> **Exercise goal**:
Return all of the following entries as written, but without the images.
[[ Given entries, beginning ]]
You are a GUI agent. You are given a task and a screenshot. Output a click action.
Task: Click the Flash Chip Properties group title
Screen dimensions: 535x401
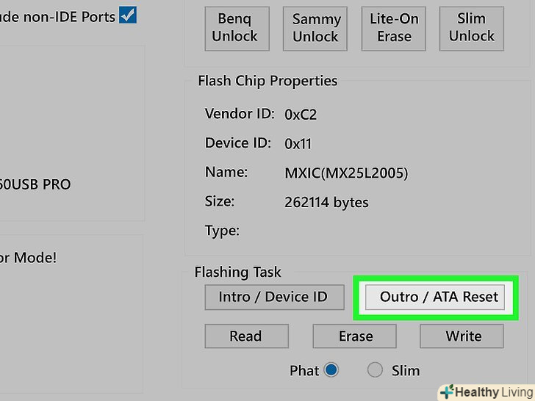268,81
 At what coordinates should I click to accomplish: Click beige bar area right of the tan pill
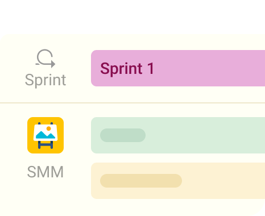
[[ Given entries, end ]]
> **Expected answer**:
You are a GUI agent. You are given a task and a screenshot. Output a click action.
Task: Click the Flash Chip Properties group title
Screen dimensions: 535x401
268,81
 At what coordinates should I click to accomplish: Click beige bar area right of the tan pill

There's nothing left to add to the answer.